EXTRAIT CHOISI —
┄┄┄┄┄┄┄┄┄┄┄┄┄┄┄┄┄┄┄┄

À l’occasion de la commémoration du « Saba Saba Day », qui rappelle le soulèvement de 1990 pour le pluralisme politique, le Kenya a été secoué par de violentes manifestations ayant fait 10 morts et 29 blessés, selon la Commission nationale kényane des droits de l’homme.
L’organisation a également signalé deux enlèvements, 37 arrestations dans 17 comtés, et dénoncé la présence de gangs armés de machettes et de gourdins opérant aux côtés de la police à Nairobi.
Les affrontements ont éclaté après que les forces antiémeutes ont tiré des gaz lacrymogènes sur les manifestants, certains répondant par des jets de pierres. Un journaliste de Reuters a rapporté que la police a tiré à balles réelles, blessant plusieurs personnes, dont un cas critique.

┄┄┄┄┄┄┄┄┄┄┄┄┄┄┄┄┄┄┄┄

DONNÉES ENREGISTRÉES —
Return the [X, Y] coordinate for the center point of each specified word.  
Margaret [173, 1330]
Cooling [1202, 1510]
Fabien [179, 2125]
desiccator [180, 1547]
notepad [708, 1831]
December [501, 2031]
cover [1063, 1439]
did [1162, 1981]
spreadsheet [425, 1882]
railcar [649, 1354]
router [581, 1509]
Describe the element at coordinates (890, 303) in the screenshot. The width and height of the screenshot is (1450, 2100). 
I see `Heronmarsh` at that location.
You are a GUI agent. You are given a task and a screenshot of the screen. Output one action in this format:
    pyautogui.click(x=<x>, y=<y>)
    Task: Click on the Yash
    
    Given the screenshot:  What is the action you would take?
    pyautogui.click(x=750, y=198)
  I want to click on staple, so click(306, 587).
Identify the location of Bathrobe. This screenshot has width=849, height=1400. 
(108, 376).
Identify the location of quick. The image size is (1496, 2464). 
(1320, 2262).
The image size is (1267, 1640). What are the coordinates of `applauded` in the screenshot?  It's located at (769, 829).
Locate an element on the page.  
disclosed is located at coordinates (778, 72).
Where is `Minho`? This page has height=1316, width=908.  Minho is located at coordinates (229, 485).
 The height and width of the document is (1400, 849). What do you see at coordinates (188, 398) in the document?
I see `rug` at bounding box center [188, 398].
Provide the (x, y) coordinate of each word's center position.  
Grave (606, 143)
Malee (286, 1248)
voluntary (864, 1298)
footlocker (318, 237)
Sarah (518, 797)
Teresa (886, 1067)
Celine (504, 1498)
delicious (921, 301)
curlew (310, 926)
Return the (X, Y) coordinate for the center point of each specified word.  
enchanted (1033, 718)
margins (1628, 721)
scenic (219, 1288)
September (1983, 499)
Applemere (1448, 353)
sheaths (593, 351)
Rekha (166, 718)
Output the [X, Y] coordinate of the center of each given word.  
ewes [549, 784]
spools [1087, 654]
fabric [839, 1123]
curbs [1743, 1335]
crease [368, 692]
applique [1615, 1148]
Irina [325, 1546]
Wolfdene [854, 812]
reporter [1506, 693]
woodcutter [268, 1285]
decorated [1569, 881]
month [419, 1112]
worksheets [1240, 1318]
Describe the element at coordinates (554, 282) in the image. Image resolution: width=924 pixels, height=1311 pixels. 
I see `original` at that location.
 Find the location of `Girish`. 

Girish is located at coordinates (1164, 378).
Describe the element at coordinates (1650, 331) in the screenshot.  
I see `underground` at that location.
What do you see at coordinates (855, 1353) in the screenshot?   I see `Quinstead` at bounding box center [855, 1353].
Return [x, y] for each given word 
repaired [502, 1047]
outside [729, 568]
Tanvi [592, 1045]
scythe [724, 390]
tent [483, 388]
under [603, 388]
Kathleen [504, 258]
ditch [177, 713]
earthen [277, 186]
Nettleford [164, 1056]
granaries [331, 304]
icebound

┄┄┄┄┄┄┄┄┄┄┄┄┄┄┄┄┄┄┄┄

CONSIGNE —
Recopiez le texte sur les manifestations au Kenya de « Les affrontements ont » à « un cas critique. », en substituant « jets de bouteilles » à « jets de pierres ». Les lignes n'ont aucun rapport avec le texte.

CORRIGÉ —
Les affrontements ont éclaté après que les forces antiémeutes ont tiré des gaz lacrymogènes sur les manifestants, certains répondant par des jets de bouteilles. Un journaliste de Reuters a rapporté que la police a tiré à balles réelles, blessant plusieurs personnes, dont un cas critique.